In general, the premise and the conclusion of the rule can consist of any non-zero number of atomic formulas of the various logical operations. Model rules of the example shown in Figure 2.
Fig. 2. Model rules, that interpreting the positions of the SP
For formalizing, the positions of the SP proposed to use fuzzy hierarchical construct. In accordance with the use of fuzzy sets it allows you to formally define vague and open-ended terms that justifies the use of fuzzy sets and fuzzy logic for the formalization of the SP provisions and to detect deviations from normal behavior AIS. In the above snippet rules model, interpreting the SP position, used linguistic variables «number of users of the system», «system time», «the ability to penetrate», «the possibility of extending», «risk» and the other taking the different values of the form a «big» and «high». In this case, the input values are the variables «number of users of the system», «system time», «the last analysis of monitoring files». Other values are obtained by computing for data fuzzy rules.
References:
- Gulomov Sh.
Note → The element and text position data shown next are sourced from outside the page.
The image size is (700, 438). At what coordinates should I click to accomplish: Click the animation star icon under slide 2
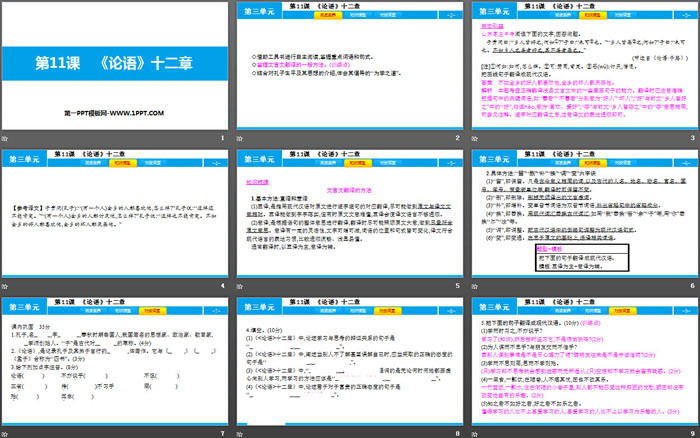coord(240,138)
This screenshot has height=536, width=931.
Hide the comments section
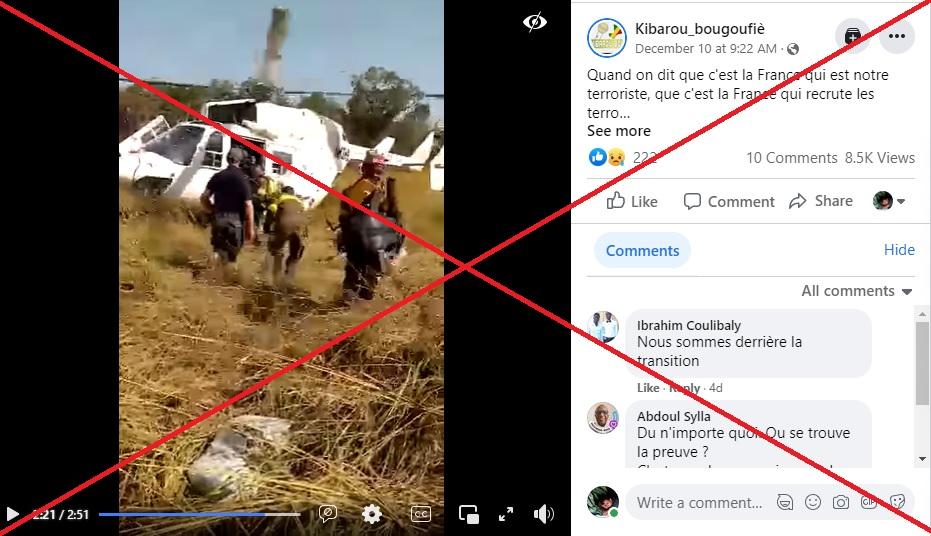coord(899,250)
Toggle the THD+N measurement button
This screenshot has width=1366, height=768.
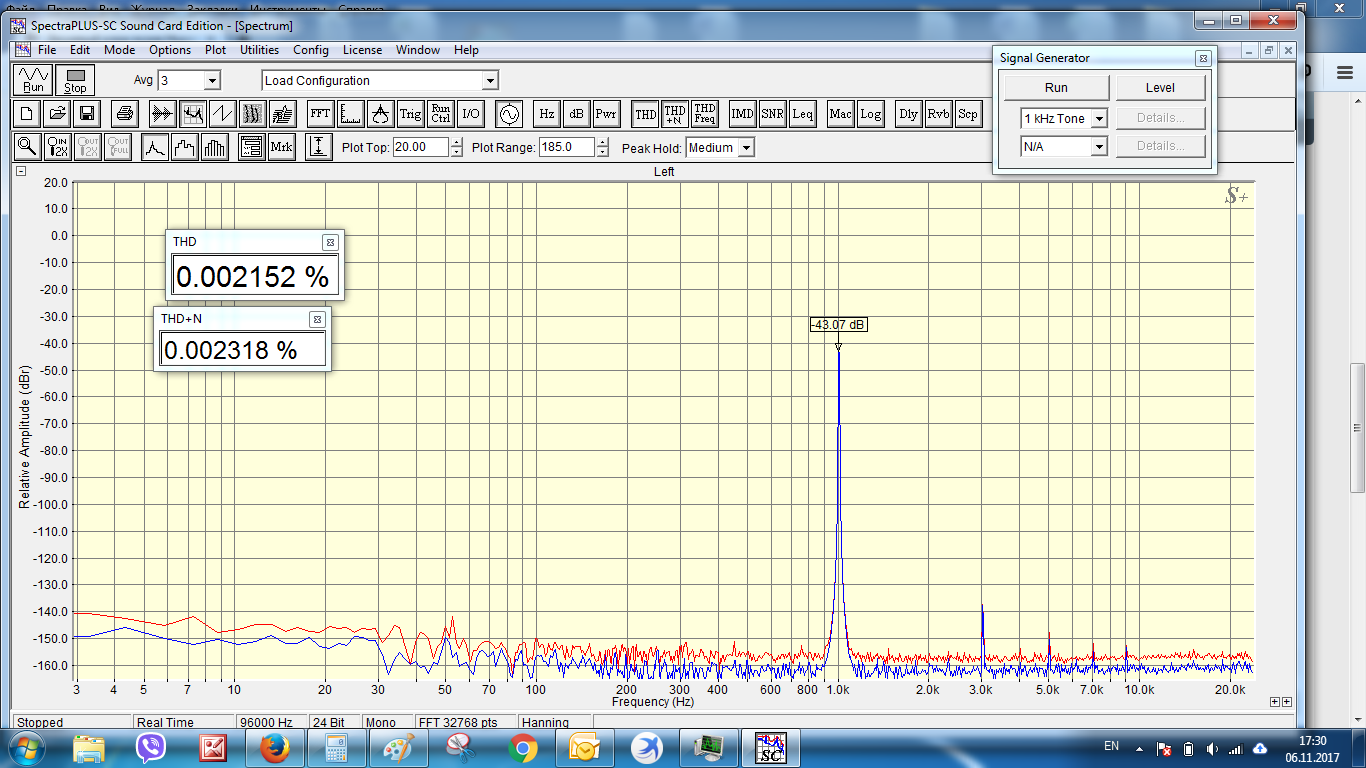[675, 114]
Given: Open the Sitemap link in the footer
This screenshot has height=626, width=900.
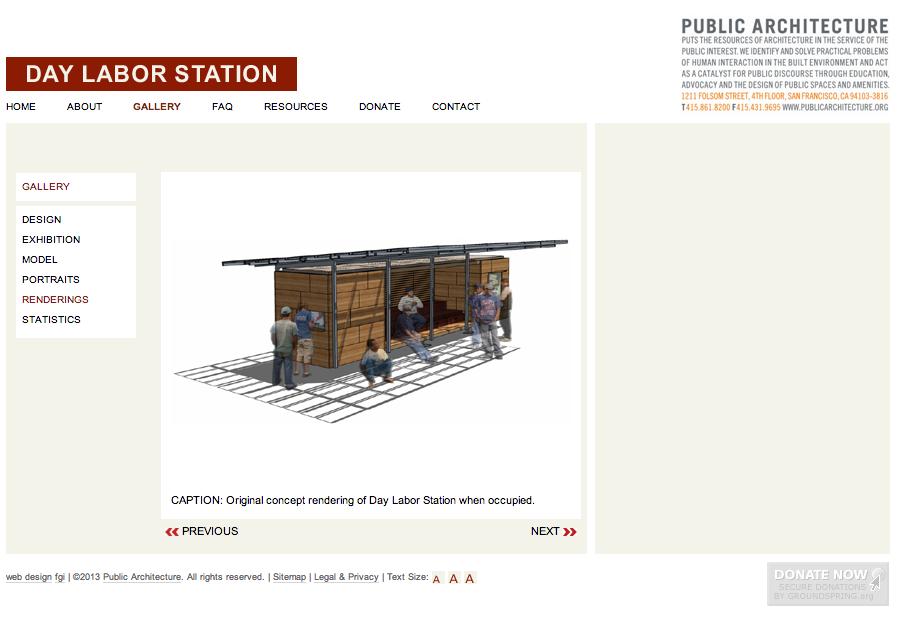Looking at the screenshot, I should click(290, 577).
R, Kadirov M. M. Guidelines for testing intrusion detection systems. Transactions of the International scientific conference «Perspectives for the development of information technologies ITPA-2015» 4–5 November, Tashkent 2015.
- Gulomov Sh. R., Kadirov M. M., Tulyaganov Z. Ya. The methodology of the ways for increasing the efficiency of intrusion detection systems. International Journal of Engineering Innovation & Research Volume 5, Issue 5, ISSN: 2277–5668, 2016, India, 296–302.
- Makarenko S. I. Information security. Textbook for university students. Stavropol, 2009. 372 p.